EXERCISE INSTRUCTIONS
Please return the lines below verbatim, beginning at the one that has "[Jeans richtig waschen" and stopping after the one that has "Druckreinigung mit der Saugglocke (214, 738)", and add no other lines.

#####

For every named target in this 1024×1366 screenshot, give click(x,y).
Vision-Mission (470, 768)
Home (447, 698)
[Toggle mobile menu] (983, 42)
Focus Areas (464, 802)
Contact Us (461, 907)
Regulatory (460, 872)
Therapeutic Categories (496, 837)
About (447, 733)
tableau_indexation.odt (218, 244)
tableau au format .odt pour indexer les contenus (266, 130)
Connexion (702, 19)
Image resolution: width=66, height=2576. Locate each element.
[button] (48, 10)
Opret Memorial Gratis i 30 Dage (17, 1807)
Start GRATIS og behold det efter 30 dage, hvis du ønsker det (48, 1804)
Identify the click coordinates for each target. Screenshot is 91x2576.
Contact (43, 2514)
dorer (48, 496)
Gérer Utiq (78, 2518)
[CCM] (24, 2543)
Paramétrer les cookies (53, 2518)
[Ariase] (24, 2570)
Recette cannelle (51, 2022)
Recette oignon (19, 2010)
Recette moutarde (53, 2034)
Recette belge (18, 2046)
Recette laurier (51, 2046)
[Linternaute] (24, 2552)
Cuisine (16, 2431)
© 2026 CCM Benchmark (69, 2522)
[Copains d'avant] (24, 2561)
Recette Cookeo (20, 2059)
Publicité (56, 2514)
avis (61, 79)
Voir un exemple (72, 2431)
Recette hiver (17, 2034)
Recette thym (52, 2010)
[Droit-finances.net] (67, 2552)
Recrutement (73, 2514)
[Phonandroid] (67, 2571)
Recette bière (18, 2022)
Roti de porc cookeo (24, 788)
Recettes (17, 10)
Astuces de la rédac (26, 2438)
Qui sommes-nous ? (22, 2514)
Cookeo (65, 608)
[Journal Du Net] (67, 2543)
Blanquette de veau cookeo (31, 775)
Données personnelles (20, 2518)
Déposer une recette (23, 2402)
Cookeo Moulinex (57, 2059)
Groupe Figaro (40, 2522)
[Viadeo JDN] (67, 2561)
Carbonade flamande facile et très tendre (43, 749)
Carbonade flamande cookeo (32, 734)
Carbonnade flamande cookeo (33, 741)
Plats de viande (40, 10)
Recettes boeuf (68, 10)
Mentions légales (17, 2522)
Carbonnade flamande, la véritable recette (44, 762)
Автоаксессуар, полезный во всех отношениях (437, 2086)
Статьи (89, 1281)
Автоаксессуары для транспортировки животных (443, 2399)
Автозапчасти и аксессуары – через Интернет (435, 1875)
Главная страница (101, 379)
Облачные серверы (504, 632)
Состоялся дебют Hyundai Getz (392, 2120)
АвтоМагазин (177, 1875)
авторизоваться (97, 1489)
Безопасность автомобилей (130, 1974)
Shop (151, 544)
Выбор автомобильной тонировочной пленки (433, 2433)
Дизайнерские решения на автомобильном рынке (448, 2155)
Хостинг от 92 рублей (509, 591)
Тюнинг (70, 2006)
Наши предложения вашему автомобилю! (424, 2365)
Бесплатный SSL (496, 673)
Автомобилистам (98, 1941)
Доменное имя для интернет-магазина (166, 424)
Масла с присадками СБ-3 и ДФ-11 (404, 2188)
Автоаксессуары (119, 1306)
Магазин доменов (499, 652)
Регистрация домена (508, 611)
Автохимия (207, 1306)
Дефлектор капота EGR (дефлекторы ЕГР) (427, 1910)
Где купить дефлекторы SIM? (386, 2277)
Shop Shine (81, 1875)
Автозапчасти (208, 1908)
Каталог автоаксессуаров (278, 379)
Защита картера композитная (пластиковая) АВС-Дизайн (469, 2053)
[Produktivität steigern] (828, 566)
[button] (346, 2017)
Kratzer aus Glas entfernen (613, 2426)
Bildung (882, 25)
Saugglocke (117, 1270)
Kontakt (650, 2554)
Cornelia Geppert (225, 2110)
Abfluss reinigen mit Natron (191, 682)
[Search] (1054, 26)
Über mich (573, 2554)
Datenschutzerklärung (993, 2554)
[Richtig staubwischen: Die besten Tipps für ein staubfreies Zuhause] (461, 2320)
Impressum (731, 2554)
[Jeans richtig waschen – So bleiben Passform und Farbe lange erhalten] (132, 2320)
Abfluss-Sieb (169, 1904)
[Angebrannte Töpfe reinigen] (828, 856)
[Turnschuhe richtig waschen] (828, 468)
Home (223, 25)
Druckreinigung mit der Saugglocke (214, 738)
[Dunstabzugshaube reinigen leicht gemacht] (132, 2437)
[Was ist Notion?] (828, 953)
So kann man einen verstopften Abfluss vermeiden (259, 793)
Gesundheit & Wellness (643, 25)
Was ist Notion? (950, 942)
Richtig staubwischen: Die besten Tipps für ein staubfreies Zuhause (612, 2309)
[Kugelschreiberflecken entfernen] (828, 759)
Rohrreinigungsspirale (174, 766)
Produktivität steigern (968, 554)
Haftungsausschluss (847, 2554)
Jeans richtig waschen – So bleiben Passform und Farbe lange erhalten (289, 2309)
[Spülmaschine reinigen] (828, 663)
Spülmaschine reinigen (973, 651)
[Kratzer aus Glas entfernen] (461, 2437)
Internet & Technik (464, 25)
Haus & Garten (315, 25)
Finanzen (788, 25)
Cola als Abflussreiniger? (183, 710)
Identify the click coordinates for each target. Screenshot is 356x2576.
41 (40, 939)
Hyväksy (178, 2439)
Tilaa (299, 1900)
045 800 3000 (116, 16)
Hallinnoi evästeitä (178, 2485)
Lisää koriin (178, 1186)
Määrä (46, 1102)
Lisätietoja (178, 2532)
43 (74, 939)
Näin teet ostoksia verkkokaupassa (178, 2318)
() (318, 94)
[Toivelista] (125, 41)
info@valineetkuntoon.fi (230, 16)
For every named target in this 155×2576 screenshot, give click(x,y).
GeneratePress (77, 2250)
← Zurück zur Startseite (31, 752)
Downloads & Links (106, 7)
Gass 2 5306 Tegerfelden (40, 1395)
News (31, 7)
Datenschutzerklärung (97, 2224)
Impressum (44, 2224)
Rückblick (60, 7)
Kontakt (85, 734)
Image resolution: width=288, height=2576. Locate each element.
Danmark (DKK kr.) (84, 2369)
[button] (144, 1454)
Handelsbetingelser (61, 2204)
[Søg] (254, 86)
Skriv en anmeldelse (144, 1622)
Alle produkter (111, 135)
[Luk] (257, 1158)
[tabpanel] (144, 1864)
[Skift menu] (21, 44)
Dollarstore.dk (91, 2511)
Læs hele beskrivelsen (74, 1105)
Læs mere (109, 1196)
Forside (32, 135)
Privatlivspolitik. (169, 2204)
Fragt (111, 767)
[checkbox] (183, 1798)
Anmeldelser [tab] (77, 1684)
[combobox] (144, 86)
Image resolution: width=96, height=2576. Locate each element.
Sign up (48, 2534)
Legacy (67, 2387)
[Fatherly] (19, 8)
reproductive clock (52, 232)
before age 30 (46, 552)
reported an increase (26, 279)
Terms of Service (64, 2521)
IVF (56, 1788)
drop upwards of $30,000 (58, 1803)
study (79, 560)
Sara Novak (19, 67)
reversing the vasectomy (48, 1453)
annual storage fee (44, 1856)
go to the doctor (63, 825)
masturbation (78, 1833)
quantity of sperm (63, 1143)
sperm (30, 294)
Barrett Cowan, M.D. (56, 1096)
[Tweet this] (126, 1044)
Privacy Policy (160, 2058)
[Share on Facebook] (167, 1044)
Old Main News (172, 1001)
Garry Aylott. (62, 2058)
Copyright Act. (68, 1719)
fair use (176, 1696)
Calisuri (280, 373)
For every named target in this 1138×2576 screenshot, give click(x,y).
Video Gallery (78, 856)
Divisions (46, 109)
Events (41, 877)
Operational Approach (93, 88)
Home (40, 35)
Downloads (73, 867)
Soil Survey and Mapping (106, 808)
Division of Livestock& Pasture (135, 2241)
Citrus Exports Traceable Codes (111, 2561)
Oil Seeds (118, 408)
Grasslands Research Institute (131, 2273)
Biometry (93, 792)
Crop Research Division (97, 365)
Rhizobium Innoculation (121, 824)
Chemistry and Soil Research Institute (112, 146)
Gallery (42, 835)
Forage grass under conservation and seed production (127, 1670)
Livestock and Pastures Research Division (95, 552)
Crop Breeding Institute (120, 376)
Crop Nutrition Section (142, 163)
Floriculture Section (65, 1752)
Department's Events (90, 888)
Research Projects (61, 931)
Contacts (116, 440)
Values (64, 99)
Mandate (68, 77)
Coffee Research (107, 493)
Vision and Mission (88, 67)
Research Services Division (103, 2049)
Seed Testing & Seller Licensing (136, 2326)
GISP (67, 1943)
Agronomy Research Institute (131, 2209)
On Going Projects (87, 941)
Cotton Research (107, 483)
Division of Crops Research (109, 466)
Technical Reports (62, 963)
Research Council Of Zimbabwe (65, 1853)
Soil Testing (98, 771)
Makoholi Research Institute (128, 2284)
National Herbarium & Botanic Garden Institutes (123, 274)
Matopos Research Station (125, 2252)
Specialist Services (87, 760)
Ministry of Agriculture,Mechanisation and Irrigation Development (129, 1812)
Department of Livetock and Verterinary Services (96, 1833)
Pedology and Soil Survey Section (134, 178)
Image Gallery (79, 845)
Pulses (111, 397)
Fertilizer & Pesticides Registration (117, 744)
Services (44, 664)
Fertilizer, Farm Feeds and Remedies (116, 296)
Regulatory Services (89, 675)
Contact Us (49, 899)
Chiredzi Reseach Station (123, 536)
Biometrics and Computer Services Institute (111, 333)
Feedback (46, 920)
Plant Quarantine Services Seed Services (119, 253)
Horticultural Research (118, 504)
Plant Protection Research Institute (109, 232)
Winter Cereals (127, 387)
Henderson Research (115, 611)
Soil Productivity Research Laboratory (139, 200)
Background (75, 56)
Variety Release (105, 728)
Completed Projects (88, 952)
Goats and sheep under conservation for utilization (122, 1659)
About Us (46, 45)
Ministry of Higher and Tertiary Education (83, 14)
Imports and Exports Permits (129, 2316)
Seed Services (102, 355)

#####

EXERCISE SOLUTION
[Jeans richtig waschen – So bleiben Passform und Farbe lange erhalten] (132, 2320)
Abfluss-Sieb (169, 1904)
[Angebrannte Töpfe reinigen] (828, 856)
[Turnschuhe richtig waschen] (828, 468)
Home (223, 25)
Druckreinigung mit der Saugglocke (214, 738)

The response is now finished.